_Task brief_. Every line below needs to be reproduced exactly.

---

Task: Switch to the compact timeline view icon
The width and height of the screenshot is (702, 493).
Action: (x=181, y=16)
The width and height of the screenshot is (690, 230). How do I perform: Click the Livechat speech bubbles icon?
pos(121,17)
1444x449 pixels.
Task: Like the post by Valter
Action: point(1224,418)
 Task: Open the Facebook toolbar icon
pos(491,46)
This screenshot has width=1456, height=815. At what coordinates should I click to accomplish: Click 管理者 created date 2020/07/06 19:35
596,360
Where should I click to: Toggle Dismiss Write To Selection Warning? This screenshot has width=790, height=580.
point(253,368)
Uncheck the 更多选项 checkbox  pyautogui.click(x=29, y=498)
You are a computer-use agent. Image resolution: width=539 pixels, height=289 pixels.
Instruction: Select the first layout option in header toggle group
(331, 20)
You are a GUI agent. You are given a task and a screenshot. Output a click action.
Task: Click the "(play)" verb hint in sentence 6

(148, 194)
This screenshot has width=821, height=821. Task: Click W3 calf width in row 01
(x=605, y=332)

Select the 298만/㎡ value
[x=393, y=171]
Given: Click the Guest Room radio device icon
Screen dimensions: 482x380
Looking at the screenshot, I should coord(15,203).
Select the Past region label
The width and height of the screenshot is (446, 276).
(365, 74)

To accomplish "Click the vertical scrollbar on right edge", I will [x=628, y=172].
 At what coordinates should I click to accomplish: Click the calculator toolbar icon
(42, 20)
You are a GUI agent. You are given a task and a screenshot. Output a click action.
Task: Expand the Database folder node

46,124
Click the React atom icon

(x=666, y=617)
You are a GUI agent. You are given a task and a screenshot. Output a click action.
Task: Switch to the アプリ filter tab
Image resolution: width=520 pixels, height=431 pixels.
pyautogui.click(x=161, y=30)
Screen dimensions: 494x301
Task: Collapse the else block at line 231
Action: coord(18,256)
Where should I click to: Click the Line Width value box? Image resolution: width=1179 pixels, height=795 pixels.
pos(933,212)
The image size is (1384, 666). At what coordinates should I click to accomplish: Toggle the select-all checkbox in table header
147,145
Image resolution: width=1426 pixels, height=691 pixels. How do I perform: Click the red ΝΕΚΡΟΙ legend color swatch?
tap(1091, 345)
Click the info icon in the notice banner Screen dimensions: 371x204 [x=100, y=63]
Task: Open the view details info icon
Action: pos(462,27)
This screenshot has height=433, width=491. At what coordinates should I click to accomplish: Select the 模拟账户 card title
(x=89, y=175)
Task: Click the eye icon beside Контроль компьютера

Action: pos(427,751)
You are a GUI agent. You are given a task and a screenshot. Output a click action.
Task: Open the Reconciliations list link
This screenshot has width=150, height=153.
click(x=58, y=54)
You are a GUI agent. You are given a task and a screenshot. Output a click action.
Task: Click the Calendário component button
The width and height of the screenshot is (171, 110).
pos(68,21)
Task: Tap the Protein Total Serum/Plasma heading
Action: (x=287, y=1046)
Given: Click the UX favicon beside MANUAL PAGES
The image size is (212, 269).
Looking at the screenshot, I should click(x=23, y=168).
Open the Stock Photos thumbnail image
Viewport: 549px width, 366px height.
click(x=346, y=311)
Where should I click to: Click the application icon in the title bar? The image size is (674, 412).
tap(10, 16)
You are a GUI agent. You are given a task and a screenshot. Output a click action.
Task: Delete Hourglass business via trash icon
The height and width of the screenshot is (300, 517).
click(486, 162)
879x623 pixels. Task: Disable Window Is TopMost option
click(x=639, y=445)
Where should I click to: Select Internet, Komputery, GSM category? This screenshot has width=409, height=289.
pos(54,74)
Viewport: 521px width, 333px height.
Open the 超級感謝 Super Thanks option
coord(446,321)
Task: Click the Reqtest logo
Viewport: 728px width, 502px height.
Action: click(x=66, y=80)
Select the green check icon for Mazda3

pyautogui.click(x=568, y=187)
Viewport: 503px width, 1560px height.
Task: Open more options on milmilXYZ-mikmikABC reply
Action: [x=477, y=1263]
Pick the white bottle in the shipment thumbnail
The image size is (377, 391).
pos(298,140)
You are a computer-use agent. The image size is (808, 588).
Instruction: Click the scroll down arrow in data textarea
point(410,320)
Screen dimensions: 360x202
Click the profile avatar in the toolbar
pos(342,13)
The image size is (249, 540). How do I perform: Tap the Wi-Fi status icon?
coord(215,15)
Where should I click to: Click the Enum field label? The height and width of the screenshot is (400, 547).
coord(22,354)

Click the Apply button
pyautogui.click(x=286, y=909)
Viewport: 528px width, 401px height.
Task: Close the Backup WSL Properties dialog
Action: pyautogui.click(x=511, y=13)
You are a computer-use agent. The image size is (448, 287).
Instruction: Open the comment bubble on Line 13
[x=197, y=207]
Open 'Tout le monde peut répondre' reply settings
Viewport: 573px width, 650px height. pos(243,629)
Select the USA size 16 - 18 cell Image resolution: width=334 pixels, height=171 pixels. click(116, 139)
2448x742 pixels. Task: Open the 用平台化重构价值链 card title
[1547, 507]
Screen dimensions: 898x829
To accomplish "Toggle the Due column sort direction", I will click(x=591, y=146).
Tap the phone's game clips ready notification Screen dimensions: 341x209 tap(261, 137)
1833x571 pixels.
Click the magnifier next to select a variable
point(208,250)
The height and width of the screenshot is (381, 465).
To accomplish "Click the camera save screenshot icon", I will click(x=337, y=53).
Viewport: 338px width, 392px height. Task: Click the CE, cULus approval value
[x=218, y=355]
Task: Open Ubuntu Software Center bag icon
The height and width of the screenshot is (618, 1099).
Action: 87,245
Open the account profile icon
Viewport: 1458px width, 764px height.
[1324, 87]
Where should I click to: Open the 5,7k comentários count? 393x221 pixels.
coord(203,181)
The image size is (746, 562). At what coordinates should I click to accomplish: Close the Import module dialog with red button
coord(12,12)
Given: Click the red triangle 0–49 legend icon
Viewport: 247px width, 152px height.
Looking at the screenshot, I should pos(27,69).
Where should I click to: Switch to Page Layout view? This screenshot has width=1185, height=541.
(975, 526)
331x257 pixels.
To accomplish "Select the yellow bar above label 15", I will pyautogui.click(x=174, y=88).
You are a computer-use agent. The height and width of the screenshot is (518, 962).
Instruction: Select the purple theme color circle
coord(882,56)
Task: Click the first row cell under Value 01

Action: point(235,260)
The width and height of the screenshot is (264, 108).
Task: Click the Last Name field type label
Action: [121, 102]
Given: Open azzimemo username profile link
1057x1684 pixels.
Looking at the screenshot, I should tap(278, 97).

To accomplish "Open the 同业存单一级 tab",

---

_Response area_.
Task: Switch to the compact timeline view icon
The width and height of the screenshot is (702, 493).
Action: (x=181, y=16)
The width and height of the screenshot is (690, 230). How do I perform: Click the Livechat speech bubbles icon?
pos(121,17)
1444x449 pixels.
Task: Like the post by Valter
Action: point(1224,418)
 Task: Open the Facebook toolbar icon
pos(491,46)
This screenshot has width=1456, height=815. At what coordinates should I click to accomplish: Click 管理者 created date 2020/07/06 19:35
596,360
Where should I click to: Toggle Dismiss Write To Selection Warning? This screenshot has width=790, height=580.
point(253,368)
Uncheck the 更多选项 checkbox  pyautogui.click(x=29, y=498)
You are a computer-use agent. Image resolution: width=539 pixels, height=289 pixels.
Instruction: Select the first layout option in header toggle group
(331, 20)
You are a GUI agent. You are given a task and a screenshot. Output a click action.
Task: Click the "(play)" verb hint in sentence 6

(148, 194)
This screenshot has width=821, height=821. Task: Click W3 calf width in row 01
(x=605, y=332)

Select the 298만/㎡ value
[x=393, y=171]
Given: Click the Guest Room radio device icon
Screen dimensions: 482x380
Looking at the screenshot, I should coord(15,203).
Select the Past region label
The width and height of the screenshot is (446, 276).
(365, 74)

To accomplish "Click the vertical scrollbar on right edge", I will [x=628, y=172].
 At what coordinates should I click to accomplish: Click the calculator toolbar icon
(42, 20)
You are a GUI agent. You are given a task and a screenshot. Output a click action.
Task: Expand the Database folder node

46,124
Click the React atom icon

(x=666, y=617)
You are a GUI agent. You are given a task and a screenshot. Output a click action.
Task: Switch to the アプリ filter tab
Image resolution: width=520 pixels, height=431 pixels.
pyautogui.click(x=161, y=30)
Screen dimensions: 494x301
Task: Collapse the else block at line 231
Action: coord(18,256)
Where should I click to: Click the Line Width value box? Image resolution: width=1179 pixels, height=795 pixels.
pos(933,212)
The image size is (1384, 666). At what coordinates should I click to accomplish: Toggle the select-all checkbox in table header
147,145
Image resolution: width=1426 pixels, height=691 pixels. How do I perform: Click the red ΝΕΚΡΟΙ legend color swatch?
tap(1091, 345)
Click the info icon in the notice banner Screen dimensions: 371x204 [x=100, y=63]
Task: Open the view details info icon
Action: pos(462,27)
This screenshot has height=433, width=491. At what coordinates should I click to accomplish: Select the 模拟账户 card title
(x=89, y=175)
Task: Click the eye icon beside Контроль компьютера

Action: pos(427,751)
You are a GUI agent. You are given a task and a screenshot. Output a click action.
Task: Open the Reconciliations list link
This screenshot has width=150, height=153.
click(x=58, y=54)
You are a GUI agent. You are given a task and a screenshot. Output a click action.
Task: Click the Calendário component button
The width and height of the screenshot is (171, 110).
pos(68,21)
Task: Tap the Protein Total Serum/Plasma heading
Action: (x=287, y=1046)
Given: Click the UX favicon beside MANUAL PAGES
The image size is (212, 269).
Looking at the screenshot, I should click(x=23, y=168).
Open the Stock Photos thumbnail image
Viewport: 549px width, 366px height.
click(x=346, y=311)
Where should I click to: Click the application icon in the title bar? The image size is (674, 412).
tap(10, 16)
You are a GUI agent. You are given a task and a screenshot. Output a click action.
Task: Delete Hourglass business via trash icon
The height and width of the screenshot is (300, 517).
click(486, 162)
879x623 pixels. Task: Disable Window Is TopMost option
click(x=639, y=445)
Where should I click to: Select Internet, Komputery, GSM category? This screenshot has width=409, height=289.
pos(54,74)
Viewport: 521px width, 333px height.
Open the 超級感謝 Super Thanks option
coord(446,321)
Task: Click the Reqtest logo
Viewport: 728px width, 502px height.
Action: click(x=66, y=80)
Select the green check icon for Mazda3

pyautogui.click(x=568, y=187)
Viewport: 503px width, 1560px height.
Task: Open more options on milmilXYZ-mikmikABC reply
Action: [x=477, y=1263]
Pick the white bottle in the shipment thumbnail
The image size is (377, 391).
pos(298,140)
You are a computer-use agent. The image size is (808, 588).
Instruction: Click the scroll down arrow in data textarea
point(410,320)
Screen dimensions: 360x202
Click the profile avatar in the toolbar
pos(342,13)
The image size is (249, 540). How do I perform: Tap the Wi-Fi status icon?
coord(215,15)
Where should I click to: Click the Enum field label? The height and width of the screenshot is (400, 547).
coord(22,354)

Click the Apply button
pyautogui.click(x=286, y=909)
Viewport: 528px width, 401px height.
Task: Close the Backup WSL Properties dialog
Action: pyautogui.click(x=511, y=13)
You are a computer-use agent. The image size is (448, 287).
Instruction: Open the comment bubble on Line 13
[x=197, y=207]
Open 'Tout le monde peut répondre' reply settings
Viewport: 573px width, 650px height. pos(243,629)
Select the USA size 16 - 18 cell Image resolution: width=334 pixels, height=171 pixels. click(116, 139)
2448x742 pixels. Task: Open the 用平台化重构价值链 card title
[1547, 507]
Screen dimensions: 898x829
To accomplish "Toggle the Due column sort direction", I will click(x=591, y=146).
Tap the phone's game clips ready notification Screen dimensions: 341x209 tap(261, 137)
1833x571 pixels.
Click the magnifier next to select a variable
point(208,250)
The height and width of the screenshot is (381, 465).
To accomplish "Click the camera save screenshot icon", I will click(x=337, y=53).
Viewport: 338px width, 392px height. Task: Click the CE, cULus approval value
[x=218, y=355]
Task: Open Ubuntu Software Center bag icon
The height and width of the screenshot is (618, 1099).
Action: 87,245
Open the account profile icon
Viewport: 1458px width, 764px height.
[1324, 87]
Where should I click to: Open the 5,7k comentários count? 393x221 pixels.
coord(203,181)
The image size is (746, 562). At what coordinates should I click to accomplish: Close the Import module dialog with red button
coord(12,12)
Given: Click the red triangle 0–49 legend icon
Viewport: 247px width, 152px height.
Looking at the screenshot, I should pos(27,69).
Where should I click to: Switch to Page Layout view? This screenshot has width=1185, height=541.
(975, 526)
331x257 pixels.
To accomplish "Select the yellow bar above label 15", I will pyautogui.click(x=174, y=88).
You are a computer-use agent. The height and width of the screenshot is (518, 962).
Instruction: Select the purple theme color circle
coord(882,56)
Task: Click the first row cell under Value 01

Action: point(235,260)
The width and height of the screenshot is (264, 108).
Task: Click the Last Name field type label
Action: [121, 102]
Given: Open azzimemo username profile link
1057x1684 pixels.
Looking at the screenshot, I should tap(278, 97).

To accomplish "Open the 同业存单一级 tab",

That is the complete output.